Mars has updated M&M’s five anthropomorphized color-coded mascots that appear in marketing campaigns as a way to promote inclusivity, leading some to question whether it’s another case of “wokeness” run amuck.
The changes, according to a release, include a “more modern take” on their appearance, with the biggest changes made to the two female characters.
Green, often seen as the “sexy M&M,” no longer has one hand on her head and another by her hip in a come-hither pose. Her signature white go-go boots have been exchanged for sneakers that Mars said reflects the relaxed dress code of the pandemic.
Brown, the other female character, has likewise switched her stilettos for pumps.

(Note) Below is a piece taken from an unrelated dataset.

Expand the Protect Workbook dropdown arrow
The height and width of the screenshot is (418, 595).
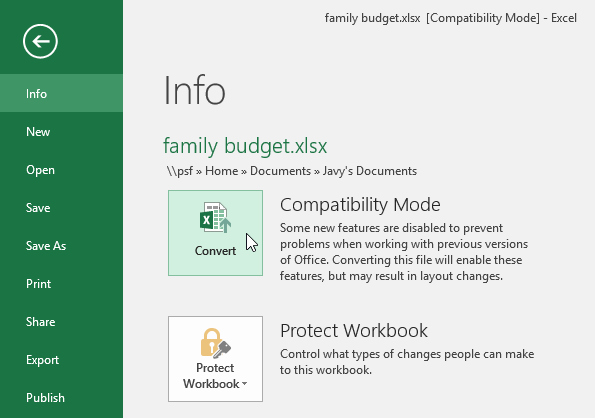(x=245, y=384)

Marketing efforts moving forward will present characters in different shapes and sizes to promote diversity.
The company says the update also reflects “more nuanced personalities to underscore the importance of self-expression and power of community through storytelling.”
Green is being reimagined as more confident, Red as less bossy and Orange now acknowledges and embraces his anxieties. Yellow, the goofiest M&M in the past, becomes the optimist.

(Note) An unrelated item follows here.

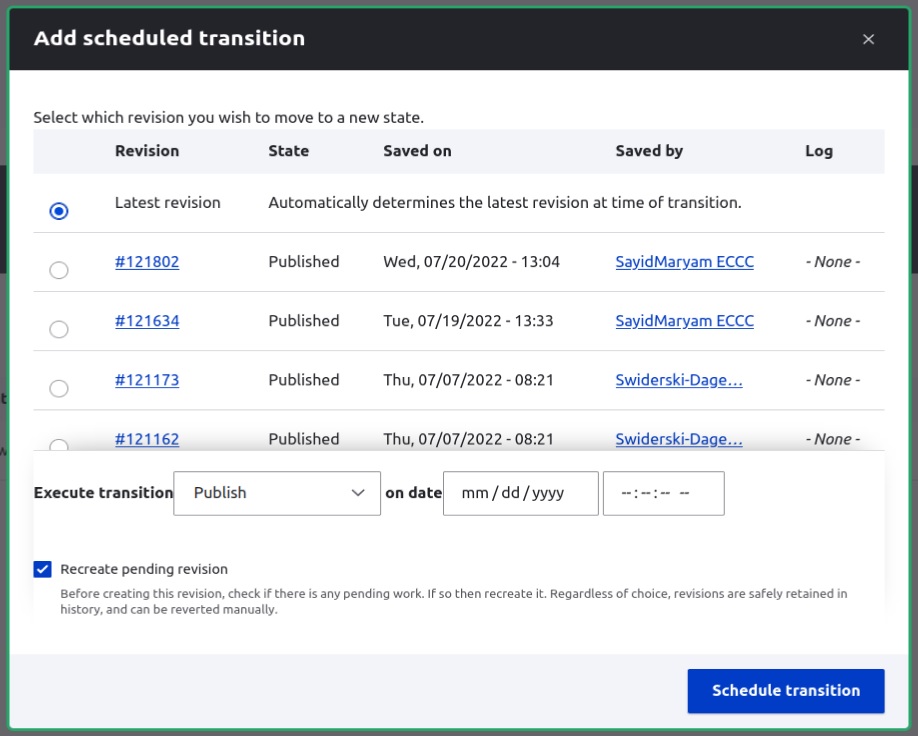Select revision #121802 radio button
This screenshot has width=918, height=736.
pos(59,269)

Finally, the makeover includes “an updated tone of voice that is more inclusive, welcoming and unifying, while remaining rooted in our signature jester wit and humor.”
Toning down the sex appeal of M&M’s feminine characters became the butt of jokes across the internet last week, and the overall strategy struck some as an overreaction to cultural sensibilities. The changes follow recent rebrands by Aunt Jemima, Uncle Ben’s, Eskimo Pie and Ms. Butterworth over racism concerns.
M&M’s often relies on broad, physical humor that sometimes plays to sexist themes. Green, the first gender-oriented character launched with a 1997 Super Bowl commercial, may have already offended some with her long lashes, pouty lips and appearances in the Sports Illustrated swimsuit issue, once posing on a stripper pole.
Mars, however, asserts the refresh aligns the characters with the times. Jane Hwang, global VP of M&M’s, told Adweek, “We took a deep look at our characters, both inside and out, and have evolved their looks, personalities and backstories to be more representative of the dynamic and progressive world we live in.”
- Iconic M&M’S Brand Announces Global Commitment to Creating A World Where Everyone Feels They Belong – Mars
- M&M’S Creating a World Where Everyone Feels They Belong – Mars
- Green M&M’s Fashion Makeover Is Covid Comfy but Not Everyone Is Happy – The Wall Street Journal
- M&M’s Updates Mascots to Represent a More ‘Dynamic and Progressive World’ – Adweek
- Mars gives M&M’s a makeover to promote inclusivity – ABC News
- M&M’s characters are getting a new look to become more ‘inclusive’ – Today
DISCUSSION QUESTIONS: Were M&M’s mascots outdated or were the updates an overreaction to cultural sensitivities? How do brand managers determine when a refresh is necessary?